Martin Wolf (CSU), sein Pfaffenhofener Amtskollege, kündigt derweil an, er stehe in seinem Landkreis vor der Belegung von Turnhallen und könne außerdem bei der Unterbringung von Flüchtlingen künftig nicht mehr auf die gerechte Verteilung in den 19 Gemeinden achten. Karmasin wiederum hat in und um Fürstenfeldbruck die Turnhallen bereits durch, wie er berichtet. Die, die in Frage kämen, seien schon belegt.
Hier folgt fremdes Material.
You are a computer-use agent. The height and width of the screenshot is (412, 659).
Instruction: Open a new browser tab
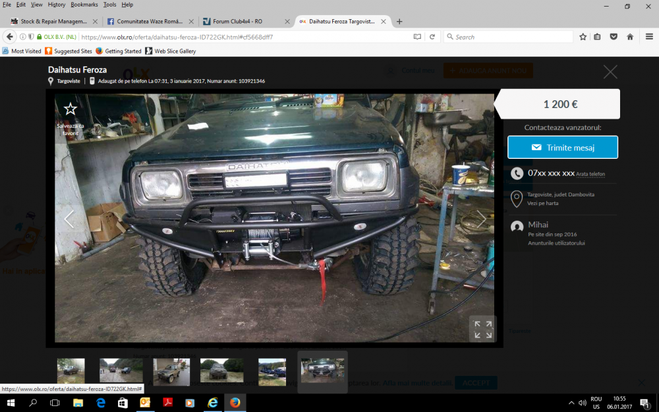[399, 22]
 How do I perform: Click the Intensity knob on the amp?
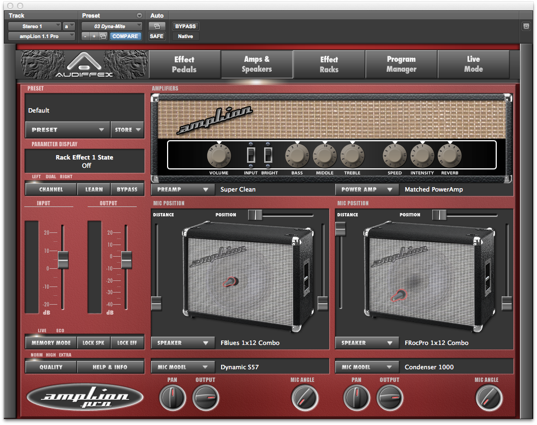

Aktuell prüfe man notgedrungen, ob eine Tiefgarage als Not-Unterkunft in Frage kommt.

70 000 Flüchtlinge in zwei Wochen

Christoph Hillenbrand, der Regierungspräsident von Oberbayern, liefert die Zahlen. 70 000 Flüchtlinge seien in den vergangenen zwei Wochen allein am Hauptbahnhof in München angekommen. Seit der Einführung der Grenzkontrollen seien es zwar „nur“ mehr 1000 am Tag, doch das sei nicht mehr als „angespannte Ruhe“. Aktuell seien in Oberbayern 34 600 Flüchtlinge untergebracht. Lege man die Prognose zugrunde, wonach heuer insgesamt eine Million Flüchtlinge nach Deutschland kommen, dann würde das für den Bezirk bedeuten, dass bis Ende des Jahres weitere 36 000 Plätze geschaffen werden müssten – binnen 3,5 Monaten, wohlgemerkt. 

„Landräte sind nicht gewählt, um wehleidige Statements abzusondern“, sagt der Fürstenfeldbrucker Kreischef Karmasin. „Aber wir sind alle an einem Punkt angelangt, an dem wir die Grenze der Belastungsfähigkeit unserer Ämter und Landkreise erreicht haben.“ Karmasin ist zugleich der Vorsitzende des oberbayerischen Bezirksverbands im bayerischen Landkreistag. Der trifft sich alle zwei, drei Monate und war heute vor den Toren Pfaffenhofens zusammengekommen.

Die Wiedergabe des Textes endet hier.